> Text section:

An upcoming American experimental musical biopic concert film is being directed by Alex Ross Perry. It is a documentary/fiction hybrid film about the American indie band Pavement, incorporating scripted scenes with documentary footage of the band and a musical stage play consisting of songs from their discography.

Plot
Described as "a semiotic experiment", the film combines elements of documentary with a biopic of the band, and incorporates moments from Slanted! Enchanted! A Pavement Musical, a jukebox musical using Pavement's music. That play is about Essem, an aspiring Stephen Malkmus-like musician in a small town, who meets and falls in love with a woman named Anne, boards a train for New York City with her, is tempted by fame and glory, has an affair with another aspiring musician named Loretta, and wonders if love is worth it. The story loosely tracks the progression and themes of Pavements works, chronologically.

Production
Matador Records first approached Perry about creating a film with the band, except that frontman Stephen Malkmus wasn’t interested in hiring a documentary filmmaker, instead wanting to hire a screenwriter who would not write a screenplay. Inspired by the elliptical nature of that request, Perry conceived a version of the project that would defy explanation, comparing it to a film about Bob Dylan that combined D.A. Pennebaker’s Dont Look Back, Todd Haynes’ I'm Not There, Martin Scorsese's Rolling Thunder Revue and Dylan's own Renaldo and Clara.

The film's production encompassed the creation of "Pavements 1933-2022: A Pavement Museum", a touring museum exhibit composed of real and fake artifacts from the band's history.

> Short exercise A: Rewrite the stretch of the Pavement film text from "An upcoming American" through "from their discography.", swapping "indie band" for "rock band".
> Short exercise B: The Pavement film text names several films that a Bob Dylan film would combine. List them.
The lines that come next have no connection to the Pavement film text.

> Item-location lines:

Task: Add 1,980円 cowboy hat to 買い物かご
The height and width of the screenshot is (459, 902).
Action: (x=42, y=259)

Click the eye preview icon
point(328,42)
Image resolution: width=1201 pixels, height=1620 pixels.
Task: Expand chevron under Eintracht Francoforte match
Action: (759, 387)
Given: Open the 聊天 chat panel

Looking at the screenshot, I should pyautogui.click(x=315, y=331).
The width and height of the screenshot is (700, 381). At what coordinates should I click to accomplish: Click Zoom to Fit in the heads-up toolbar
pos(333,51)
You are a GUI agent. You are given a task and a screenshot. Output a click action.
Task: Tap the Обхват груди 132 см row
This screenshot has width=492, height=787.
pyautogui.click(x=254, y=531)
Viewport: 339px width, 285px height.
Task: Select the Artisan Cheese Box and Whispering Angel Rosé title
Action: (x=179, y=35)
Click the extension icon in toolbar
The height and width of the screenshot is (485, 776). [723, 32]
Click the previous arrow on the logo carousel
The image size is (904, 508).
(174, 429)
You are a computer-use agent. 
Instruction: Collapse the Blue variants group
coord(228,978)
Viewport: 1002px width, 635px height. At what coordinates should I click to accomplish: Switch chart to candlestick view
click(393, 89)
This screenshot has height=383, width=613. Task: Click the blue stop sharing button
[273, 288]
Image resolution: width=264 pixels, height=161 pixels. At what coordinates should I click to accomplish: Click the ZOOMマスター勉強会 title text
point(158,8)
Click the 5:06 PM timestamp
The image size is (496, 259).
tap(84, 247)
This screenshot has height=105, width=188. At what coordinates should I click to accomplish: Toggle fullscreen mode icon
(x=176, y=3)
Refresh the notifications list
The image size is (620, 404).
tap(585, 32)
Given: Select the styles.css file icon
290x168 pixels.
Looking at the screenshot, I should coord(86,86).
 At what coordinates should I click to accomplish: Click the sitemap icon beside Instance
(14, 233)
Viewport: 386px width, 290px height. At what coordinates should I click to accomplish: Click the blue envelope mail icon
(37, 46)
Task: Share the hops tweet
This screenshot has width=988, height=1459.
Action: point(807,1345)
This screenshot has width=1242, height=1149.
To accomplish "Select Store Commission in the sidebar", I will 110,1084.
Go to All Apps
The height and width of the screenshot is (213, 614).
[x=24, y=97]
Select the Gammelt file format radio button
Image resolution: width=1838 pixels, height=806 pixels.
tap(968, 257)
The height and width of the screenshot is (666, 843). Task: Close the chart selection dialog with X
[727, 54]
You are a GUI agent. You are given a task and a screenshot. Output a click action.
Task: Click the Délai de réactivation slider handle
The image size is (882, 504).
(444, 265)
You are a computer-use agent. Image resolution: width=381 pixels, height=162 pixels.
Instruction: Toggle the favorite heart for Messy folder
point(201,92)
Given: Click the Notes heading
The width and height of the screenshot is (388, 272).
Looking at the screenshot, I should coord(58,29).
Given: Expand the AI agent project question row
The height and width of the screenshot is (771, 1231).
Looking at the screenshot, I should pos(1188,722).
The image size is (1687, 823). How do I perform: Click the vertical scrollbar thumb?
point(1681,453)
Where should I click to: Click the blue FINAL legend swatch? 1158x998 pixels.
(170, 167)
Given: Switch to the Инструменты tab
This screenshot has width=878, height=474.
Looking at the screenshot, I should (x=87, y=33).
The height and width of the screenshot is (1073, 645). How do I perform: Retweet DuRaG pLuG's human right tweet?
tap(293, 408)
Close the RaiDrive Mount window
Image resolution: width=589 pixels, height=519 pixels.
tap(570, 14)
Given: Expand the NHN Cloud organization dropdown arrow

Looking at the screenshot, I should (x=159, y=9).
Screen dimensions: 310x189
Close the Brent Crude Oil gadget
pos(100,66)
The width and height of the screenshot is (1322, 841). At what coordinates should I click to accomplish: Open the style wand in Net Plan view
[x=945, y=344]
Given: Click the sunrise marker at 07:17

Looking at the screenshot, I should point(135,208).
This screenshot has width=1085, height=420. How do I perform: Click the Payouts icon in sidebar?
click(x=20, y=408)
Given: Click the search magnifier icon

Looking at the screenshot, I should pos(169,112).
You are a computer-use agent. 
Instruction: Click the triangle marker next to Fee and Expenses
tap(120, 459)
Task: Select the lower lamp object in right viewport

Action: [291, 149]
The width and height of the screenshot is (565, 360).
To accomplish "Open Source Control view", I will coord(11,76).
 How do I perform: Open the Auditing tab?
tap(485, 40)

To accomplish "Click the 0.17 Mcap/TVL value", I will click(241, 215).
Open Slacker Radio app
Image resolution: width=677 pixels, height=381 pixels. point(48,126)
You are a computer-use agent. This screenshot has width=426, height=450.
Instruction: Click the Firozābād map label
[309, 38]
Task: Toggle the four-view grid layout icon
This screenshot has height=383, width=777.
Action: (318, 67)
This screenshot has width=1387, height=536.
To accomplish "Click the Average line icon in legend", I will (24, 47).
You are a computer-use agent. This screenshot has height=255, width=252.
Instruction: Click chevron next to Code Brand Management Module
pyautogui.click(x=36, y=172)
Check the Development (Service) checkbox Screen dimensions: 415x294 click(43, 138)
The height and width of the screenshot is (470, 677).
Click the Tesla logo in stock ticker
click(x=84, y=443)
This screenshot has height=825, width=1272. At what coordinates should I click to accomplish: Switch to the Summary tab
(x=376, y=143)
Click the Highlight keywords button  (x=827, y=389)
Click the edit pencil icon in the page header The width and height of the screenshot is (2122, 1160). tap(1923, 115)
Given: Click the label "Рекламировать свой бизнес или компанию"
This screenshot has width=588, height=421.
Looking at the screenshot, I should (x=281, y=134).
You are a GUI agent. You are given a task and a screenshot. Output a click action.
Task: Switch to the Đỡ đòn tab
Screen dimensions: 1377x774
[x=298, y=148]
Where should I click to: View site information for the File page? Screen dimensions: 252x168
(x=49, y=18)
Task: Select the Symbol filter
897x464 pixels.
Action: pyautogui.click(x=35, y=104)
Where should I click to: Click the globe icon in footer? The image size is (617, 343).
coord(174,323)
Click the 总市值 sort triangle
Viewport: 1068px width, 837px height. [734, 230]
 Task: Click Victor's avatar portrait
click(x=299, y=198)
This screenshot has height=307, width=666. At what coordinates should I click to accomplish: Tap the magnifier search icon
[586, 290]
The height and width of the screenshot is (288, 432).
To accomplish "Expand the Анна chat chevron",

> Full solution A:
An upcoming American experimental musical biopic concert film is being directed by Alex Ross Perry. It is a documentary/fiction hybrid film about the American rock band Pavement, incorporating scripted scenes with documentary footage of the band and a musical stage play consisting of songs from their discography.

> Full solution B: Dont Look Back, I'm Not There, Rolling Thunder Revue, Renaldo and Clara